Two Muslim-turned-Christian ‘Pastors’ in Kampala have vowed to storm Parliament to protest against the imminent passing of the Islamic Banking Bill that seeks to operationalize Islamic banking services in Uganda.
The group led by ‘Pastor’ Stephen Waiswa of the Bible Evangelism Ministries allege that Islamic Banking is based on the Islamic Sharia’h Law, yet Uganda is not an Islamic country.
“We will go to Parliament and tell the MPs about the dangers of Islamic Banking,” said Pastor Waiswa, a former Muslim who studied in Iran, one of the staunch Islamic countries.
“Islamic Banking is based on Islamic principles which are anti-Christianity,” says Abdul Karim Waligo, another pastor from the same church located near Clock Tower, along Entebbe Road.
According to Pastor Waligo, Islamic banking is a brainchild of Muslim fundamentalists in the Middle East and a subtle way of spreading Islam as a religion to the rest of the world.
“Our Motto says, ‘For God and my country’. I am surprised that government wants to bring Islamic banking to our country,” he adds.
The two pastors made the pronouncement as they addressed gatherers who were attending a public debate between pastors and sheikhs.
Contrary to the pastors’ concerns, proponents of Islamic banking say it paves way for the sharing of net profit/loss and the risk involved in a proportional manner between the lender and the beneficiary.
“If a financier is expecting a claim on profits of a project, it is necessary that he/she should also carry a proportional share of the loss of that project,” an official from Tropical bank says. Tropical Bank is one those local commercial banks that are slated to begin Islamic banking as soon as Parliament clears the related bill.
According to the Bill, willing commercial banks and other financial institutions recognized by the Bank of Uganda will be free to offer the Islamic banking services and products under the system that is already running in Kenya and Tanzania, Uganda’s EAC partners.
Unlike conventional commercial banking, Islamic banking, experts say, does not base loan acquisition on the collateral, the reason why government is interested in having this type of banking, especially at the time when interest rates in the country can only be managed by a few individuals and businesses.
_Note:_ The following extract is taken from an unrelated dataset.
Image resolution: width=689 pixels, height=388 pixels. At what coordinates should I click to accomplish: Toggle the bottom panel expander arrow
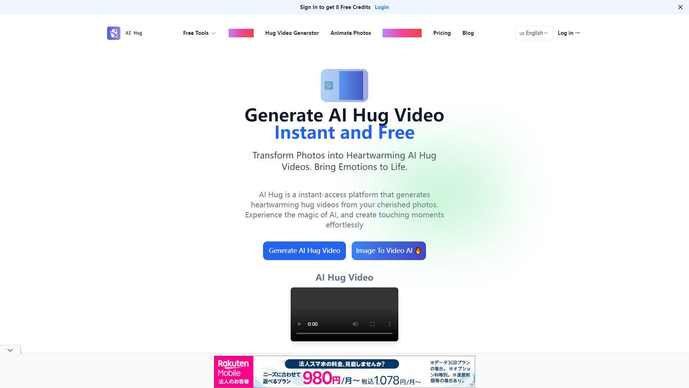point(10,350)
At the presentation of the 2017/18 national budget last month, President Yoweri Museveni said his government would operationalize Islamic banking soon to serve property-less borrowers, stressing that commercial banks had resisted lowering their lending rates.
‘Western’ or conventional financing looks
to profit through interest payments and makes the beneficiary completely liable for any risk.
Efforts to contact Kawempe North MP Latif Ssebaggala to give a comment were futile as his known phone contacts were off. A Muslim, Ssebaggala is one of the MPs that vehemently support the bill.
Meanwhile, groups of Muslim and non-Muslim businessmen this reporter talked to are in favour of Islamic banking and are hopeful that it will help them access funding to expand their businesses.
“I have a welding business in Kisenyi which needs funding but our banks have lending conditions that I can’t fulfill. I hope Islamic banking will help me grow my business,” says one Yunus Kitata.
According to Prof. Raj Bhala of the University of Kansas Law School, Islamic finance is a roughly US $3 trillion industry and Islamic financial products are offered in Islamic and non-Islamic countries to Muslim and non-Muslims alike.
But Prof. Bhala says that with so much attention since 9-11, Middle East conflicts, and world-wide terrorism, ‘the nature of Islamic finance is not widely understood despite being successful, and founded on an ethically well-based system’.